Skip to main content

Economics

This page derives the headline numbers used on the landing page from the protocol's published parameters. Every figure here is arithmetic on configuration values — not a measurement. We deliberately avoid publishing measured benchmarks until the reference implementation has been exercised against representative agent workloads on devnet under controlled conditions; the methodology for that work is set out in whitepaper §7.

If a stat on the landing page or in this site has a number, it should be derivable from the equations below by plugging in the assumptions stated.

Refund on a halted response

The single most consequential property of TAP, from a consumer's perspective, is how much of a rejected response gets refunded.

Setup. A planned response of N output tokens. The consumer's evaluator detects a violation at output token p and stops signing commitments. The producer continues for at most τ tokens (the trailing buffer, default 10) before halting. The producer settles with cumulative_paid = prepaid_input + (p + τ) × output_price. Input cost is pre-paid and non-refundable.

» **EXERCISE INSTRUCTIONS**
[1] According to the economics page, what is the default size of the trailing buffer?
[2] Reproduce everything in the economics page from "Refund on a" down to "pre-paid and non-refundable.".
[3] Rewrite the paragraph of the economics page that begins "Setup. A planned response" as a short bulleted list, keeping its main facts.
The listing after this comes from a different source than the economics page.

» **DATA**
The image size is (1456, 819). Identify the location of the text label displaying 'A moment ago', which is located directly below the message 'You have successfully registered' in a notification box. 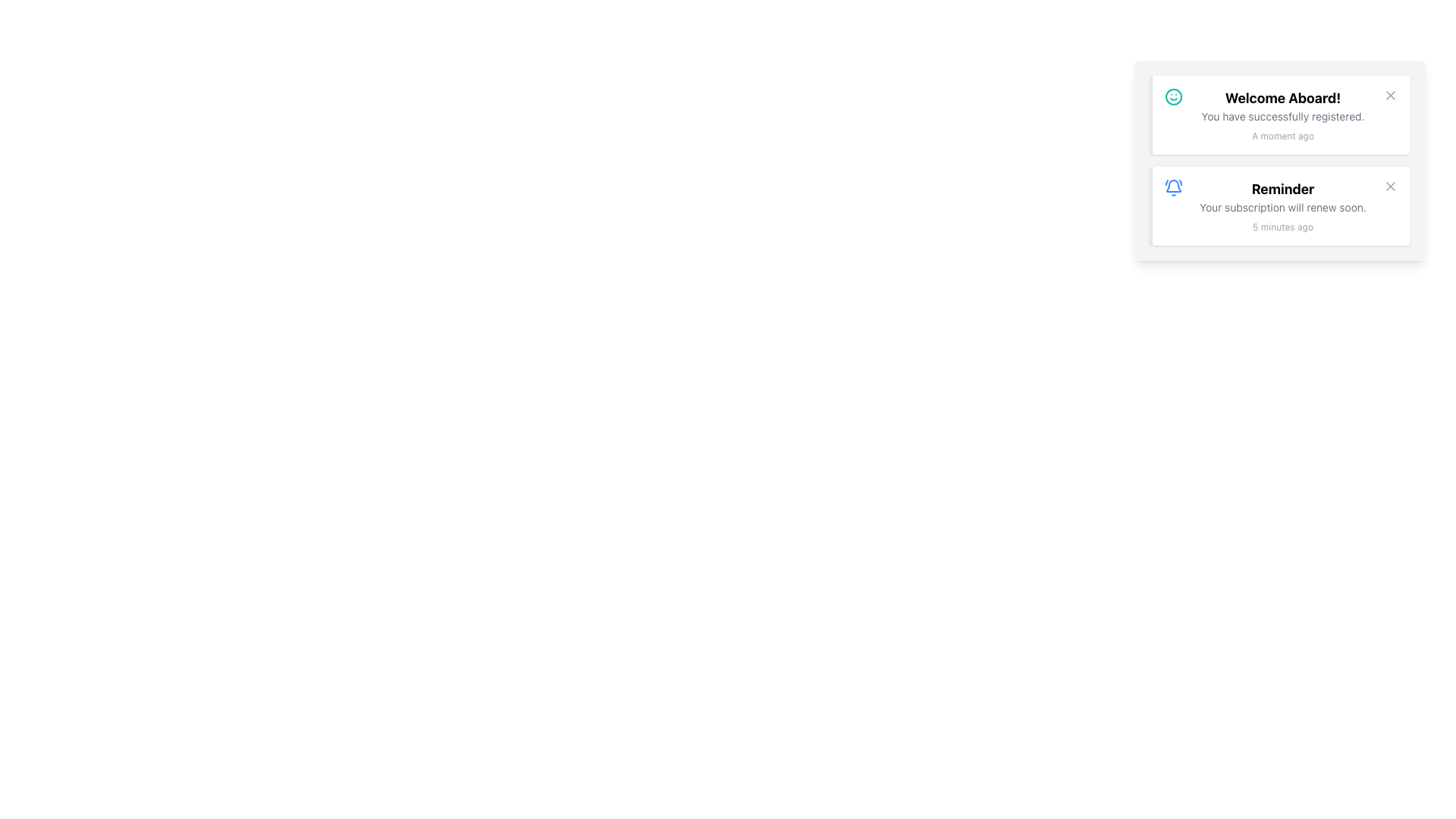
(1282, 136).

» **RESPONSES IN ORDER**
[1] 10 tokens.

[2]
Refund on a halted response

The single most consequential property of TAP, from a consumer's perspective, is how much of a rejected response gets refunded.

Setup. A planned response of N output tokens. The consumer's evaluator detects a violation at output token p and stops signing commitments. The producer continues for at most τ tokens (the trailing buffer, default 10) before halting. The producer settles with cumulative_paid = prepaid_input + (p + τ) × output_price. Input cost is pre-paid and non-refundable.

[3]
- A response is planned for N output tokens.
- The consumer's evaluator detects a violation at output token p and stops signing commitments.
- The producer continues for at most τ tokens (the trailing buffer, default 10), then halts.
- The producer settles with cumulative_paid = prepaid_input + (p + τ) × output_price.
- Input cost is pre-paid and non-refundable.